(What to produce)
Starting with the line that contains "This screenshot has width=410, height=434.", copy each line exactly through the end of the listing, and omit all pictures.
Segment Start: Source material
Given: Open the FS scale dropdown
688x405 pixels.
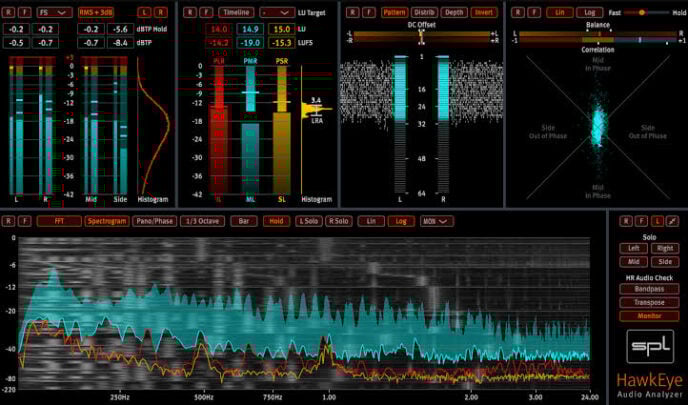Looking at the screenshot, I should click(54, 12).
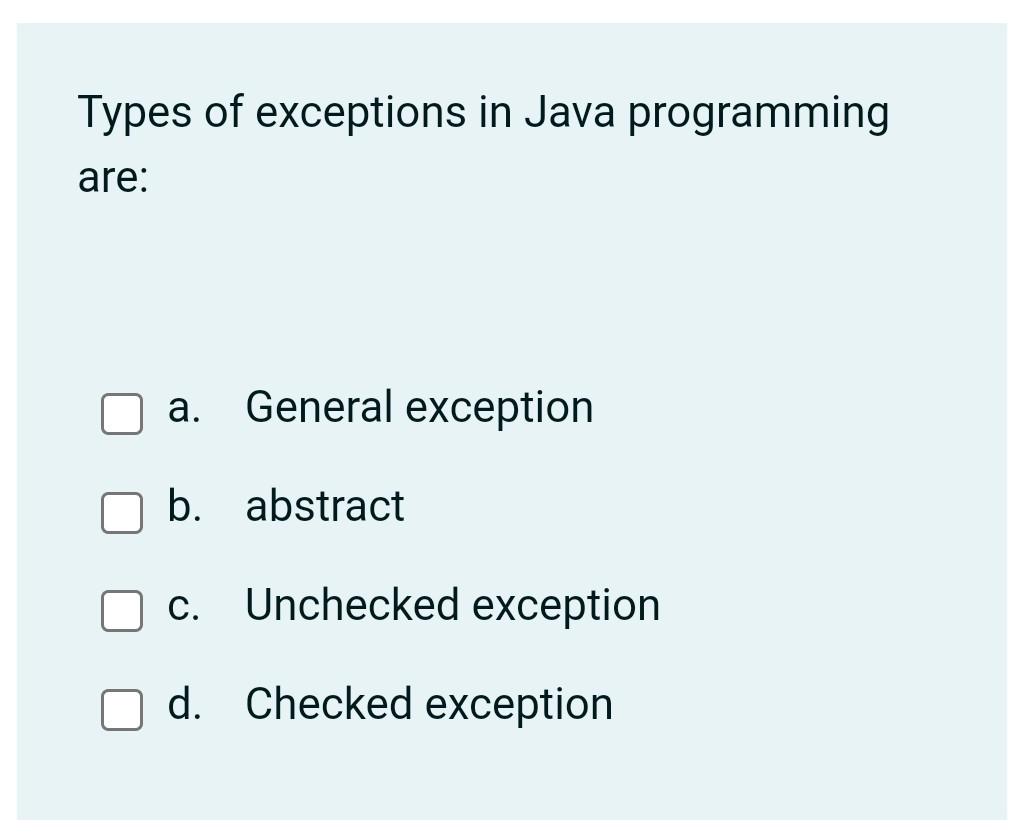Click option letter "d."
This screenshot has width=1022, height=836.
(184, 704)
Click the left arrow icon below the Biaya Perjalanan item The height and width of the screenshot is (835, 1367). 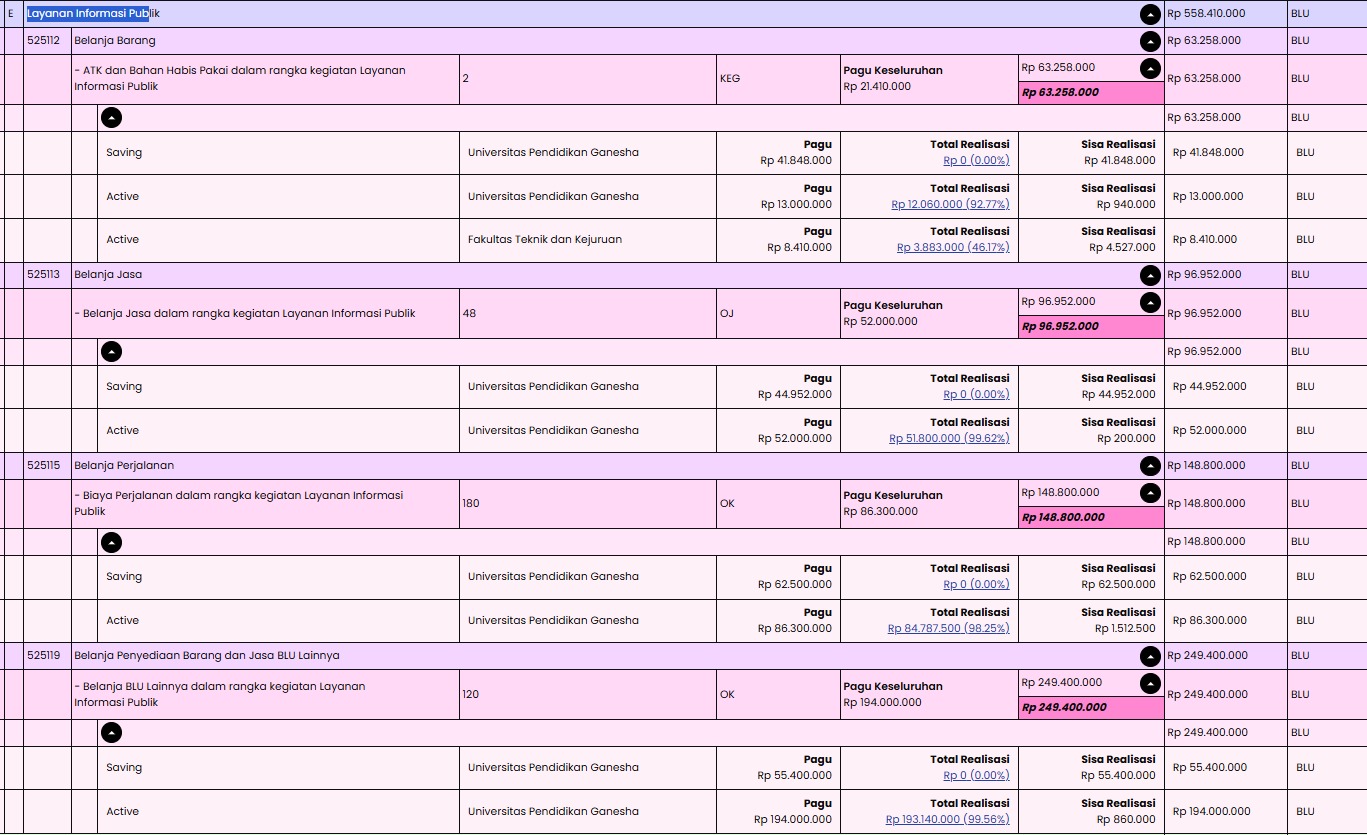tap(112, 542)
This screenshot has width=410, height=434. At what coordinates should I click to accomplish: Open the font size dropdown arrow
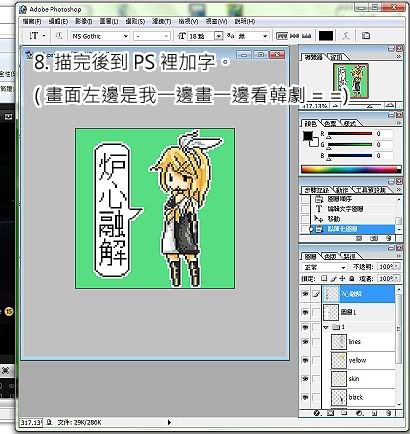coord(218,36)
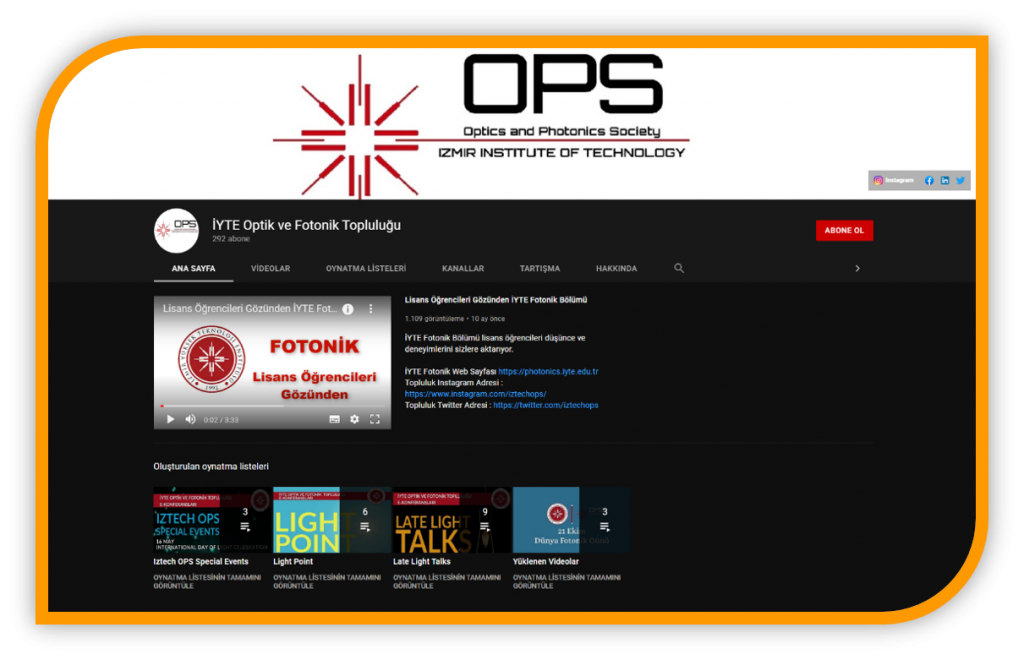Click the LinkedIn icon on the banner
The height and width of the screenshot is (660, 1024).
point(945,180)
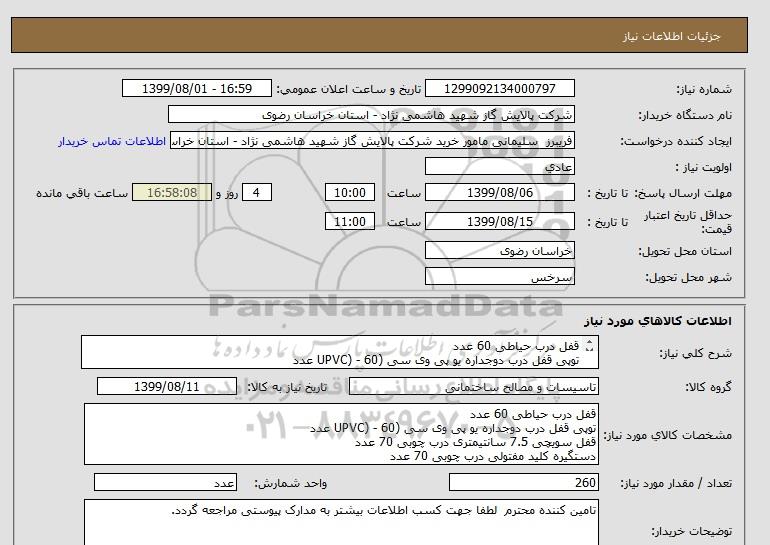
Task: Click the down arrow in the general description box
Action: click(x=587, y=352)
Segment End: Source material
(Solution for this task)
This screenshot has width=410, height=434. At what coordinates should I click to accomplish: Open the font size dropdown arrow
coord(218,36)
Click the LinkedIn icon on the banner
The height and width of the screenshot is (660, 1024).
point(945,180)
Task: Click the down arrow in the general description box
Action: click(x=587, y=352)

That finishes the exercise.